■ **Work request**:
Reproduce, exactly, the lines of the material below from the line containing "日本 (945, 994)" through the line containing "Unsere Zertifikate zum Download (1280, 776)", with both end lines included and nothing else.

Segment Start: Provided entries

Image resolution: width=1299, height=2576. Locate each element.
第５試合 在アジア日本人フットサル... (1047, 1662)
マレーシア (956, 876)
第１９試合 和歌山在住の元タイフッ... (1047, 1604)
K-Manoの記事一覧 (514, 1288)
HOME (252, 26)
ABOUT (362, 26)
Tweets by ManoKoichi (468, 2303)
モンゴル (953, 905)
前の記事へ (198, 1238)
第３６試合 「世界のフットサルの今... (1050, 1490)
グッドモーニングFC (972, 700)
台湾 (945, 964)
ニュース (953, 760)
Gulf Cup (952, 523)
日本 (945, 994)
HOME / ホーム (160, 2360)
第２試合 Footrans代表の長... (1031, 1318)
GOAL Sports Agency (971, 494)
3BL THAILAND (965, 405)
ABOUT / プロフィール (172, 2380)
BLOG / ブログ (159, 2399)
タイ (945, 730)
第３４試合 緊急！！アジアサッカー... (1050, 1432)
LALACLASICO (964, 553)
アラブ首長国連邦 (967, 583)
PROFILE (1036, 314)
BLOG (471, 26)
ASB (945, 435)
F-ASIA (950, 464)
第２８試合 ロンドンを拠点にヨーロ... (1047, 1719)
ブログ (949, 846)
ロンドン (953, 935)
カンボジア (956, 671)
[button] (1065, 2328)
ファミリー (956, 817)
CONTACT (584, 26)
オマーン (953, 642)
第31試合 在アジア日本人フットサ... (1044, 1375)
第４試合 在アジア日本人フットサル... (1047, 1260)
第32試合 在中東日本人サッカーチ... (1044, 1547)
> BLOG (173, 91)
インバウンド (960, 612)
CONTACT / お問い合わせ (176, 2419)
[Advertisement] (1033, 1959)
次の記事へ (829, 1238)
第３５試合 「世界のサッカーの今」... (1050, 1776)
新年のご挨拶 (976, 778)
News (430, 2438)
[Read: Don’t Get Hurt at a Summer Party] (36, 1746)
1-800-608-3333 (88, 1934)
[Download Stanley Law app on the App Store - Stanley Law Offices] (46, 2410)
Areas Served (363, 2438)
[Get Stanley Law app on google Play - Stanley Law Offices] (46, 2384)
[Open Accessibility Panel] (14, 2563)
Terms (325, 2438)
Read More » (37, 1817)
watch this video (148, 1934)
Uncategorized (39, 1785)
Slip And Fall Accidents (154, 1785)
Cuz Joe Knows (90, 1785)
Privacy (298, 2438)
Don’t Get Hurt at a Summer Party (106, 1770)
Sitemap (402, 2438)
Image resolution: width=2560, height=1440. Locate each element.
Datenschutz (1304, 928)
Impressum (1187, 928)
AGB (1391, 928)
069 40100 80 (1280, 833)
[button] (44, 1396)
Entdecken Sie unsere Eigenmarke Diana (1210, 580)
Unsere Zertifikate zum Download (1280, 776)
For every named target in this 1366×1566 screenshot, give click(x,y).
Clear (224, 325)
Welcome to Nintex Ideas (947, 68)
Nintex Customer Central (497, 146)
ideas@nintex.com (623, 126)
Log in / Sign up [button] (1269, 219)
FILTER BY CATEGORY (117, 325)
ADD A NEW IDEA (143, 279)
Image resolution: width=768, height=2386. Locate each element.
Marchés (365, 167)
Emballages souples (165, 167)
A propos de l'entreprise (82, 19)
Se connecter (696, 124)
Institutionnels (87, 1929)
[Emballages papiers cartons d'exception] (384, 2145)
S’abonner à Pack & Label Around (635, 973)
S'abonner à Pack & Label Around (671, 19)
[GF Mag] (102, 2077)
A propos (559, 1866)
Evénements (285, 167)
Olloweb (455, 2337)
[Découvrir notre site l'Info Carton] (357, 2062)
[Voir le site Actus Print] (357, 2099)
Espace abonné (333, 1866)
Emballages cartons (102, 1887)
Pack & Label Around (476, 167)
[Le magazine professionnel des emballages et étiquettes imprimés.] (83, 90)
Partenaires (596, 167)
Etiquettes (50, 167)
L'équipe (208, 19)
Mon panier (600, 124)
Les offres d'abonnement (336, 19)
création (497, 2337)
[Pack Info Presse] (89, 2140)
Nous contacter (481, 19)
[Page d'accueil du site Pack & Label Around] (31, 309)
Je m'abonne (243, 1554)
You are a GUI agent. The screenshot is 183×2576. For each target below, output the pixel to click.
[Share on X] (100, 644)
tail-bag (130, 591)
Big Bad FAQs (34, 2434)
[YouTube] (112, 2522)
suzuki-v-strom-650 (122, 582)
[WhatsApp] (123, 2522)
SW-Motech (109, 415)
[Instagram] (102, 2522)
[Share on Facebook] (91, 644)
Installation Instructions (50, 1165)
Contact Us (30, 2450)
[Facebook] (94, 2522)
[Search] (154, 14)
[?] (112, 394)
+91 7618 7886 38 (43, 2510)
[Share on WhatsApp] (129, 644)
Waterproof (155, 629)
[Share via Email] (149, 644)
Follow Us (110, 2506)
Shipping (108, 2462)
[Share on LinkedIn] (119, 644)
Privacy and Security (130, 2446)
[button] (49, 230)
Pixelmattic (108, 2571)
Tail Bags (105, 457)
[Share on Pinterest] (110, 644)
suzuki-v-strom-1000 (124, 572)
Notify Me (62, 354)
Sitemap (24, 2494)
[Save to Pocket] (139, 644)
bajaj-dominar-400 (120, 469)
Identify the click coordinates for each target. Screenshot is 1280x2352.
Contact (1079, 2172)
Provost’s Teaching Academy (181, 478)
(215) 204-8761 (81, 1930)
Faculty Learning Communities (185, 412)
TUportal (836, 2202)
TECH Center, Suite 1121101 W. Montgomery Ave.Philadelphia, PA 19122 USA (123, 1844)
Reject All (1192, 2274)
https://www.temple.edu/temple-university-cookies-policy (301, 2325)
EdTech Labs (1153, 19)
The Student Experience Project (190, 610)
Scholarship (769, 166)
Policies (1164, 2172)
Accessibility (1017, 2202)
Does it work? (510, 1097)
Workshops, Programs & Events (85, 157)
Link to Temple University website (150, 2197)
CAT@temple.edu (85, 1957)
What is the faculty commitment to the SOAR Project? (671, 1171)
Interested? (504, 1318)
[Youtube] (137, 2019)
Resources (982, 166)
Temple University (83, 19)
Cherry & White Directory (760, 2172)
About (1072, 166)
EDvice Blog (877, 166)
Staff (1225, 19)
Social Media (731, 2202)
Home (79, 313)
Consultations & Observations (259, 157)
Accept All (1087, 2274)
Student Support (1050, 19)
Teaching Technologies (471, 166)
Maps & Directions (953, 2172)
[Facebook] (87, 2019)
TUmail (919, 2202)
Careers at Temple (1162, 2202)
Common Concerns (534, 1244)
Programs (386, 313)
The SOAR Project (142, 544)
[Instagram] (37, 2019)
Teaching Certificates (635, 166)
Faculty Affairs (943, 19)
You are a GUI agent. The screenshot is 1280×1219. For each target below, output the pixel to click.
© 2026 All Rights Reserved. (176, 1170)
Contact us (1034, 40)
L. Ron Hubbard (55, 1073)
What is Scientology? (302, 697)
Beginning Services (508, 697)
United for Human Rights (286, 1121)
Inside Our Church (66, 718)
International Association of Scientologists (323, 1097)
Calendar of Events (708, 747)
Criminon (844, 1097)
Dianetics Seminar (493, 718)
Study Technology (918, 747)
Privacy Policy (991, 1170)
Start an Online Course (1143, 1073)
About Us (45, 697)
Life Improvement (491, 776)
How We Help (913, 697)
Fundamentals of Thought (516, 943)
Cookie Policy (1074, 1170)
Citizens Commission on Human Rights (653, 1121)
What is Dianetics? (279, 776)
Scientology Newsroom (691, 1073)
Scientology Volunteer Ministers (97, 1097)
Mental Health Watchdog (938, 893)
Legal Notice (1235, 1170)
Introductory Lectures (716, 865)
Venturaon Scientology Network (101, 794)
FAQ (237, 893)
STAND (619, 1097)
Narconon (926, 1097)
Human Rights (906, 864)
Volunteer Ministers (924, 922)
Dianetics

Segment End: Provided entries

■ **Result of the task**:
日本 (945, 994)
HOME / ホーム (160, 2360)
第２試合 Footrans代表の長... (1031, 1318)
GOAL Sports Agency (971, 494)
3BL THAILAND (965, 405)
ABOUT / プロフィール (172, 2380)
BLOG / ブログ (159, 2399)
タイ (945, 730)
第３４試合 緊急！！アジアサッカー... (1050, 1432)
LALACLASICO (964, 553)
アラブ首長国連邦 (967, 583)
PROFILE (1036, 314)
BLOG (471, 26)
ASB (945, 435)
F-ASIA (950, 464)
第２８試合 ロンドンを拠点にヨーロ... (1047, 1719)
ブログ (949, 846)
ロンドン (953, 935)
カンボジア (956, 671)
[button] (1065, 2328)
ファミリー (956, 817)
CONTACT (584, 26)
オマーン (953, 642)
第31試合 在アジア日本人フットサ... (1044, 1375)
第４試合 在アジア日本人フットサル... (1047, 1260)
第32試合 在中東日本人サッカーチ... (1044, 1547)
> BLOG (173, 91)
インバウンド (960, 612)
CONTACT / お問い合わせ (176, 2419)
[Advertisement] (1033, 1959)
次の記事へ (829, 1238)
第３５試合 「世界のサッカーの今」... (1050, 1776)
新年のご挨拶 (976, 778)
News (430, 2438)
[Read: Don’t Get Hurt at a Summer Party] (36, 1746)
1-800-608-3333 (88, 1934)
[Download Stanley Law app on the App Store - Stanley Law Offices] (46, 2410)
Areas Served (363, 2438)
[Get Stanley Law app on google Play - Stanley Law Offices] (46, 2384)
[Open Accessibility Panel] (14, 2563)
Terms (325, 2438)
Read More » (37, 1817)
watch this video (148, 1934)
Uncategorized (39, 1785)
Slip And Fall Accidents (154, 1785)
Cuz Joe Knows (90, 1785)
Privacy (298, 2438)
Don’t Get Hurt at a Summer Party (106, 1770)
Sitemap (402, 2438)
Image resolution: width=2560, height=1440. Locate each element.
Datenschutz (1304, 928)
Impressum (1187, 928)
AGB (1391, 928)
069 40100 80 (1280, 833)
[button] (44, 1396)
Entdecken Sie unsere Eigenmarke Diana (1210, 580)
Unsere Zertifikate zum Download (1280, 776)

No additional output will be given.